SELECTION:
<<<<

Spicy Rubbed Pork Ribs with Apple Slaw
- 800 g (3 lbs) pork ribs
- 150 ml (2/3 cup) barbecue sauce, store-bought or homemade
- 5 g (1 tsp) smoked paprika
- 5 g (1 tsp) garlic powder
- 5 g (1 tsp) onion powder
- 5 g (1 tsp) ground cumin
- 3 g (1/2 tsp) cayenne pepper (adjust to taste)
- 5 g (1 tsp) black pepper
- 10 g (2 tsp) fine sea salt
- 200 g (7 oz) white cabbage, finely shredded
- 1 apple, cored and thinly sliced
- 50 g (1/4 cup) red onion, thinly sliced
- 150 ml (2/3 cup) mayonnaise
- 50 g (1/4 cup) sour cream
- 30 g (2 tbsp) fresh parsley, chopped, plus extra for garnish
- 5 g (1 tsp) yellow mustard seeds
- Salt and pepper to taste
1. Preheat your grill to medium-high heat, around 190°C (375°F).

>>>>

TO DO:
[a] How much cayenne pepper does the pork ribs recipe call for?
[b] Continue the pork ribs recipe with the steps that come after preheating the grill.

RECORD LIST:
<<<<

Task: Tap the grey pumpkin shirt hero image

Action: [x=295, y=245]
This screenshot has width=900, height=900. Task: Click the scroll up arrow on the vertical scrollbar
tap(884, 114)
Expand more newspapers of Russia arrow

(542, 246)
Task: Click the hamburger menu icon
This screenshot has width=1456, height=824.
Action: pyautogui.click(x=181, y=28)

>>>>
<<<<

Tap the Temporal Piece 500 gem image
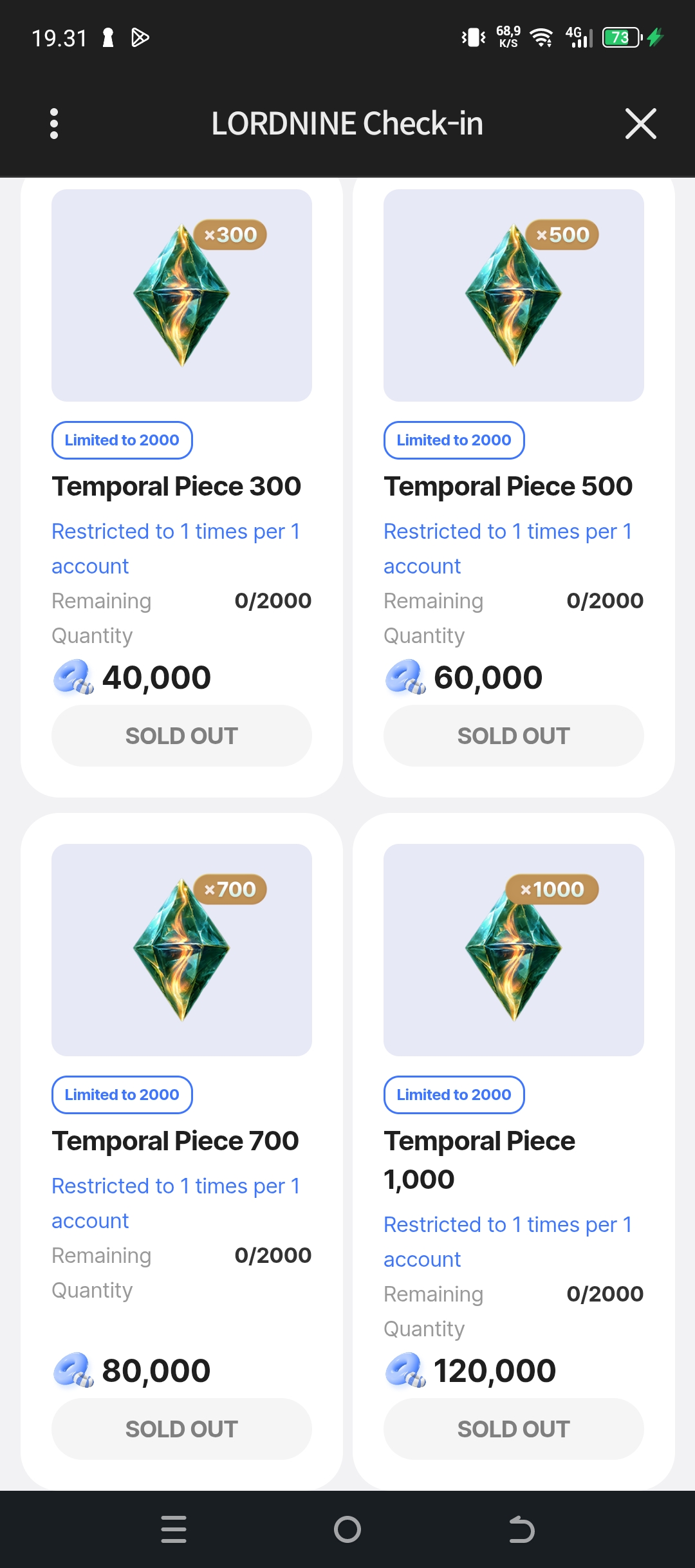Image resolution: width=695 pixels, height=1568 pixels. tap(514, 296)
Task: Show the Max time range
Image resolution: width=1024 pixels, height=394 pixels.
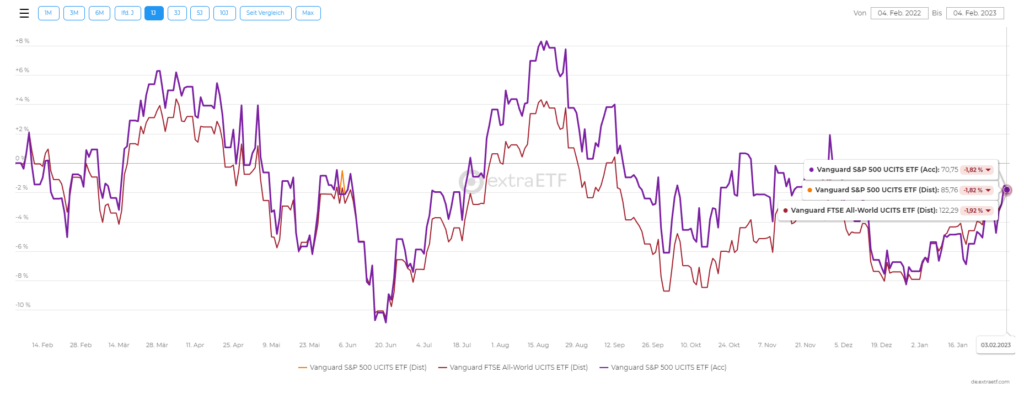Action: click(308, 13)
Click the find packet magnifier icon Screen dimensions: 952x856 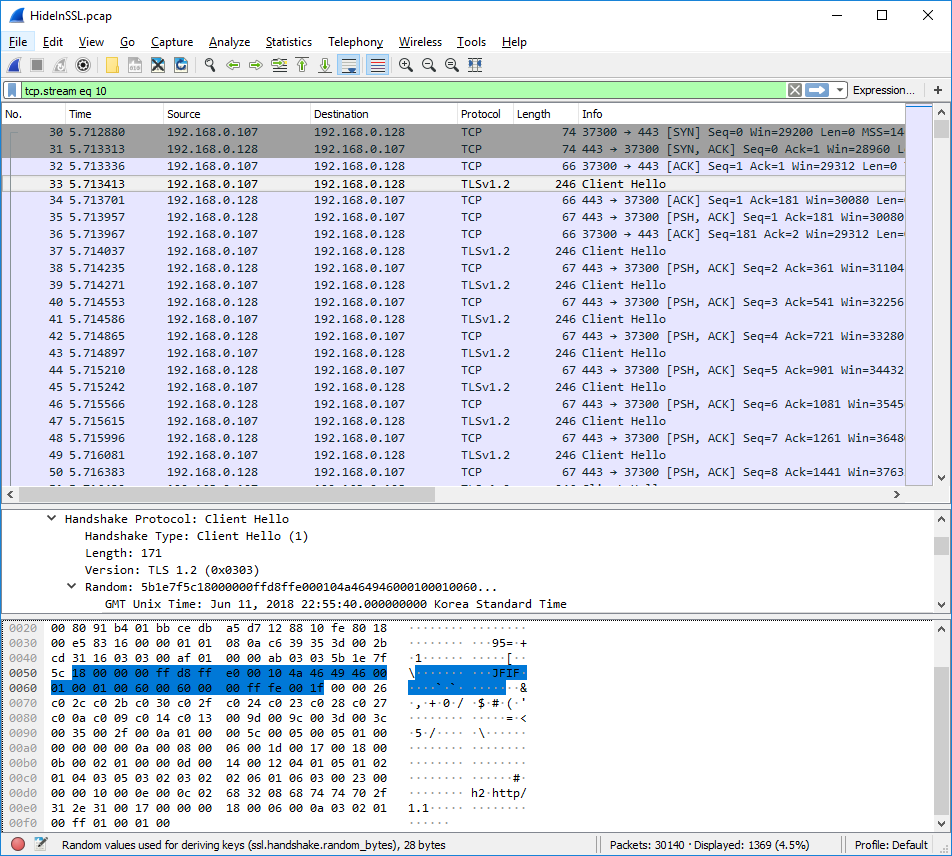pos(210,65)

>>>>
<<<<

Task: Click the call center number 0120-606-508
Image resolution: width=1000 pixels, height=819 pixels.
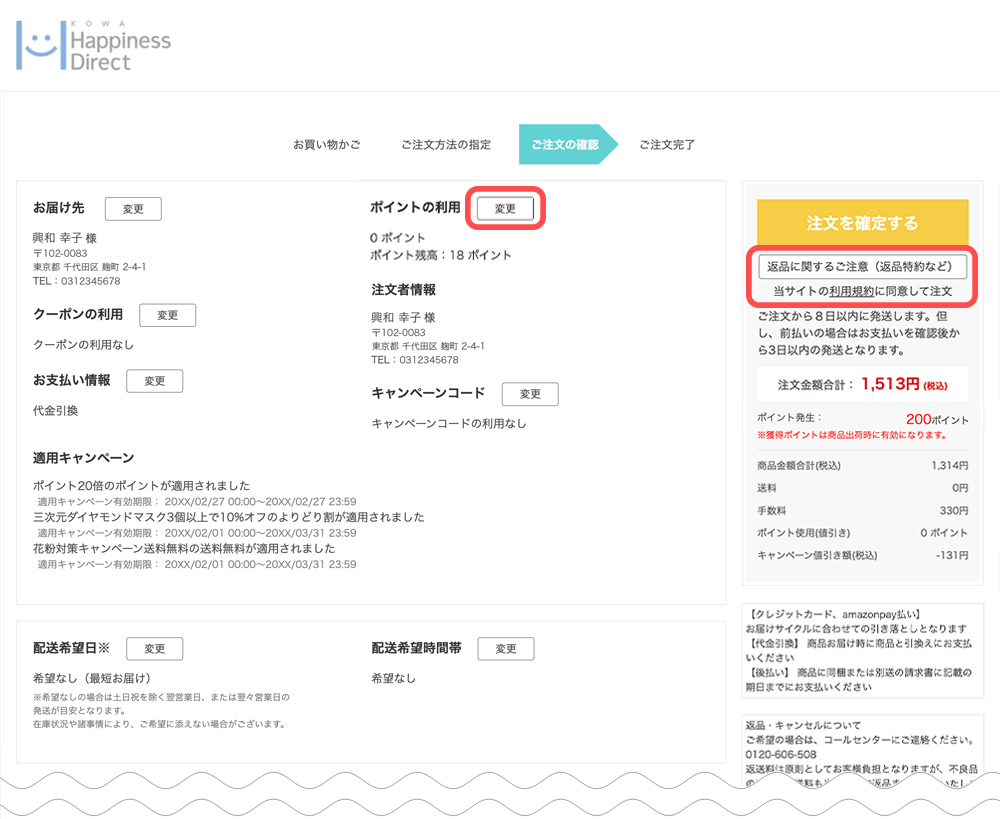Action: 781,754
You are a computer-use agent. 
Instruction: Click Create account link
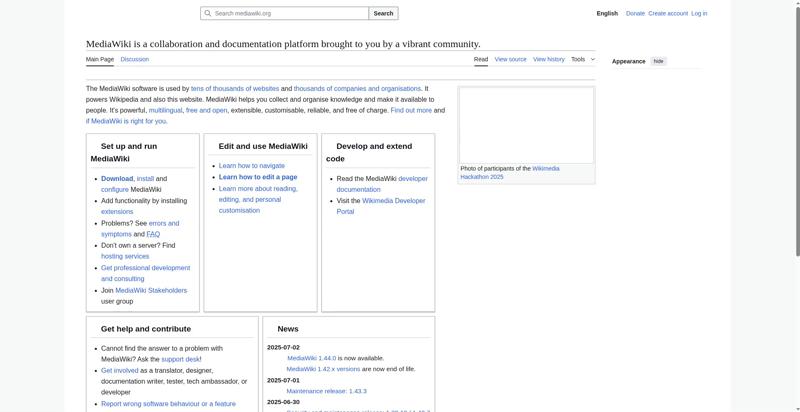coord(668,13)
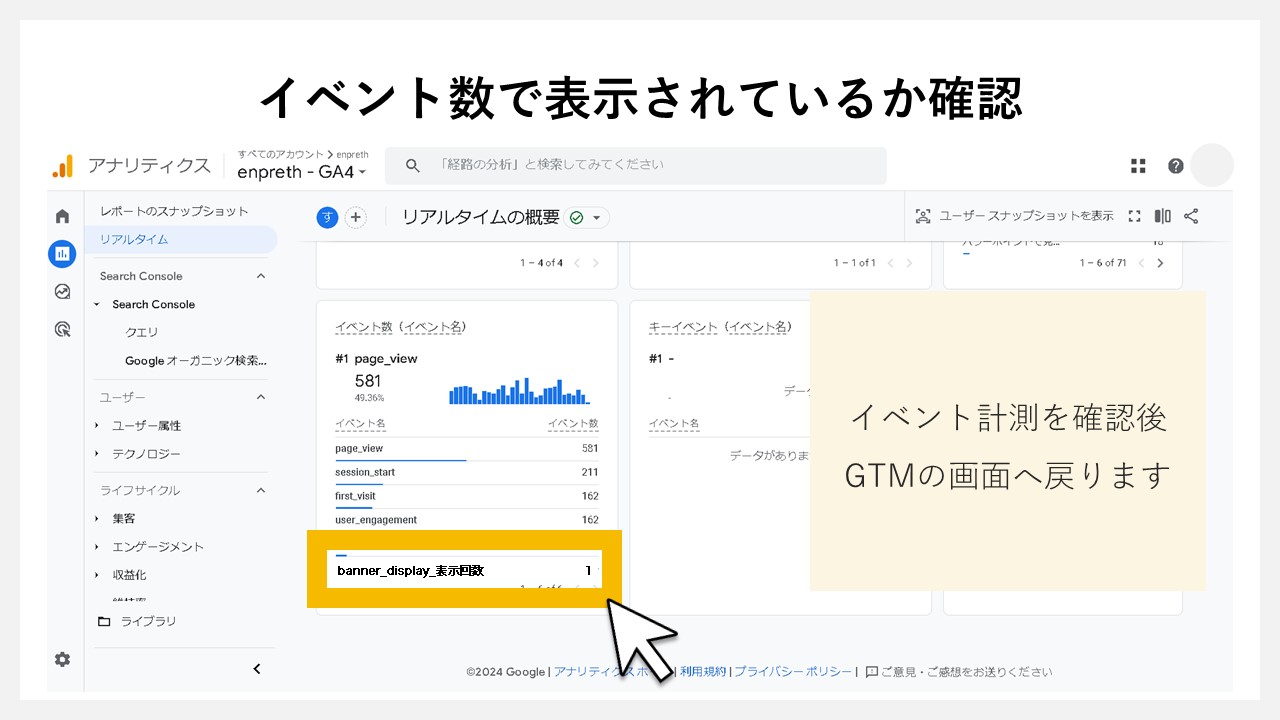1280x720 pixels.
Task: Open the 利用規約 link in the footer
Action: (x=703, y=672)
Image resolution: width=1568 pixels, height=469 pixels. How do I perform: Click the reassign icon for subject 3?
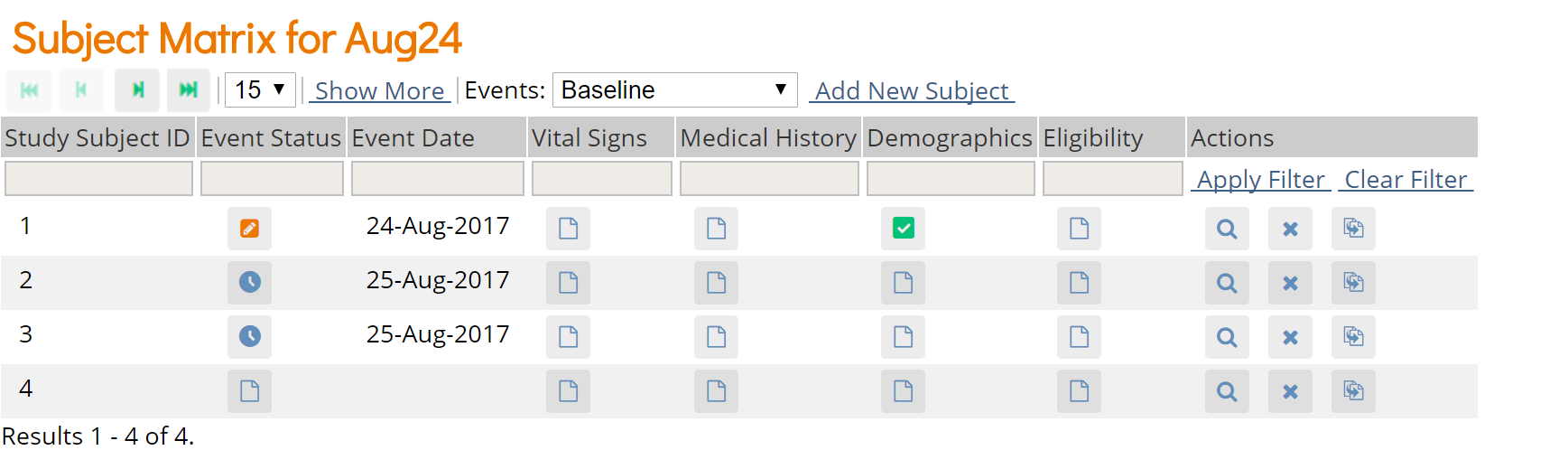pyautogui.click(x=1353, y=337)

>>>>

FINAL RESULTS:
[a] 3 g (1/2 tsp), adjusted to taste.

[b]
2. In a small bowl, mix together the barbecue sauce, smoked paprika, garlic powder, onion powder, cumin, cayenne, black pepper, and salt to form a thick spice paste.
3. Remove the membrane from the back of the pork ribs using a knife or paper towel for grip, then rub the spice mixture generously all over the ribs, coating both sides evenly.
4. Place the ribs on the grill, bone-side down, and cook for 2 hours with the lid closed, turning once after 1 hour, until the meat is tender and pulls easily from the bone.
5. While the ribs cook, prepare the apple slaw: in a large bowl, combine the shredded cabbage, sliced apple, and red onion.
6. In a separate small bowl, whisk together the mayonnaise, sour cream, chopped parsley, mustard seeds, and a pinch of salt and pepper. Pour over the slaw and toss until evenly coated. Chill until serving.
7. Once the ribs are done, remove them from the grill and let rest for 10 minutes. Slice between the bones and serve warm with the apple slaw on the side. Garnish with extra parsley.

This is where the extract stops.